And so, while his neighbors spend thousands of dollars on turkeys and cashmere sweaters, the Kranks work on their tans and diet to make their bodies swimsuit fit. While their neighbors invest hours of work in decorating their homes, the Kranks dance around in their living room to reggae music, knowing that on Christmas day they will be headed for warm sunshine and tropic islands -- and when they return, utterly relaxed, they will have no bills to pay, no decorations to take down, and can enjoy knowing that this year, they said "no" to being overwhelmed by the holidays: they did it their way.

The reason I typically stop reading the book 5/6s of the way through is because on Christmas Eve, Luther's beautiful plan goes awry and he must begin biting bullets. I suppose it's a story about the futility of trying to resist such entrenched traditions, but so help me if I don't root for Luther every single time. As I said, it's a fun little read -- worth reading in the next couple of weeks while Christmas songs still echo, or next year when the frenzy begins again.

Sunday, November 30, 2008

A Christmas Carol

A Christmas Carol
Charles Dickens

For a number of years now, I have made a tradition of watching A Christmas Carol with Patrick Stewart. I do not recall the first time I watched the movie, but it became an instant favorite. I will go so far as to say that the movie changed my life for the better in that through it I was able to gain the will to redeem my own self. I watched it during a troubled time in my life where I needed it. It is to me a powerful story about the ability of human beings to change themselves for the better. Although I have watched movie numberless times -- through several Christmases and during the year, even when Christmas was far away -- I have never read the story that inspired it. I decided to amend that this year.
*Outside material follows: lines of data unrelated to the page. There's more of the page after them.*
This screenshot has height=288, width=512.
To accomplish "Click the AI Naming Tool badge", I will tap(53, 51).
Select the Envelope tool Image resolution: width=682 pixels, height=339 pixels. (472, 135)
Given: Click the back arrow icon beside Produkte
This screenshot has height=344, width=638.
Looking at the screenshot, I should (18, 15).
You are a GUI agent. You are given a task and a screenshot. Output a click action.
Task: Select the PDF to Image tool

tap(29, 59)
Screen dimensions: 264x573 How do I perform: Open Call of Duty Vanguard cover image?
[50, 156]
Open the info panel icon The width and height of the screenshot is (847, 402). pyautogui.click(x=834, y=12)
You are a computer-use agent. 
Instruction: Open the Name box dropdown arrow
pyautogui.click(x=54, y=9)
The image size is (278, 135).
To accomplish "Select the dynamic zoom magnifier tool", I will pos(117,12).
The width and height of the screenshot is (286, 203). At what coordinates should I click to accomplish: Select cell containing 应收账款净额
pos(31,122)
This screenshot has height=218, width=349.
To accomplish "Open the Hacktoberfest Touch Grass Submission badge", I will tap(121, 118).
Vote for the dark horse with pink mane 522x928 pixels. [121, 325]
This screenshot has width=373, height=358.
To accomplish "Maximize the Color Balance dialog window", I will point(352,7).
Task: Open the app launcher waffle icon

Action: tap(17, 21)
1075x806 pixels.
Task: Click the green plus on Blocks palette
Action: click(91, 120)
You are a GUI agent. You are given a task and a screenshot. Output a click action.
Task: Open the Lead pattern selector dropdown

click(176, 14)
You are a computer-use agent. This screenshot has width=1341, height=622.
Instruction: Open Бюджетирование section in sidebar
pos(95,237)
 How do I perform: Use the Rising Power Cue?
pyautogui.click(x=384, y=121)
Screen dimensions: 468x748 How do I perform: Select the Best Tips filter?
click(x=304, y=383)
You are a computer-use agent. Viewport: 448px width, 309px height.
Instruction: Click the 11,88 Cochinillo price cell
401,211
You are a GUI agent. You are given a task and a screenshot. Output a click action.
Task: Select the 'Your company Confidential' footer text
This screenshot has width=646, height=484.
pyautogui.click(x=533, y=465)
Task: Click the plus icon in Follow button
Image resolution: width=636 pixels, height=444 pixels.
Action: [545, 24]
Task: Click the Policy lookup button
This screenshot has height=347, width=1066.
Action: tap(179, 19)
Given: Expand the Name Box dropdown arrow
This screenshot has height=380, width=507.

The story is a familiar one: I would wager most people in the west have heard of it. They have at least heard the name Scrooge, and many people might remember that he was visited by ghosts and realized the "true meaning" of Christmas (as if there's only one). I remember as a child that Dickens "A Christmas Ghost Story" did spook me as a ghost story -- what with its doorknobs changing into the howling faces of dead people and spirits wandering about. During this past Thanksgiving break, I sat down and read the story -- and oh, what a story!


Old Marley was as dead a doornail. Mind! I don't mean to say that I know, of my own knowledge, what there is particularly dead about a doornail. I might have been inclined, myself, to regard a coffin-nail as the deadest piece of ironmongery in the trade. But the wisdom of our ancestors is in the simile, and my unhallowed hands shall not disturb it, or the country's done for.

A Christmas Carol is the story of one Ebeneezer Scrooge, the partner of the late Jacob Marley and something of a miser. Dickens writes that his heart was so cold that the winter wind did not bother him and the summer sun didn't warm him up -- so cold that everyone around him avoided his company. John Irving introduced the story in the copy I had, and he writes that although we see Scrooge as a caricature that Dickens was attempting to convey an accurate depiction of Dickensian England's heartless "robber barons". Scrooge likes profit -- so much that he doesn't bother repainting his firm's sign after the death of Marley, and snaps at his clerk (Bob Crachit) for attempting to burn coal.

Having introduced Scrooge as a selfish, spiteful old miser, Dickens begins his "Christmas ghost story" with peculiar things happening to him. A spectre of a hearse goes before him; his door-knob changes into the face of his late partner, howling at him; the portraits on his fireplace change into portraits of Marley. Finally a ghost appears -- the image of Marley, transparent and clothed in his funeral apparel -- but with additional elements, that of cash-boxes and money registers trained to him. Scrooge is at first skeptical, maintaining that he could be seeing things -- his senses could be fooled by undercooked food -- "A blot of mustard, a bit of moldy cheese...there's more of gravy than grave about you, friend".

Marley (after convincing Scrooge of his existence) warns Scrooge that unless his heart changes, he is in for a fate like Marley's -- to roam the Earth without rest as punishment for his selfishness. "It is required of every man," the ghost returned, "that the spirit within him should walk abroad among his fellow-men, and travel far and wide; and, if that spirit goes not forth in life, it is condemned to do so after death." Scoorge is perplexed that Marley is being punished -- he was a good businessman. Marley replies (in one of my favorite lines) "Business! Mankind was my business! The common welfare was my business; charity, mercy, forbearance, and benevolence were all my business!"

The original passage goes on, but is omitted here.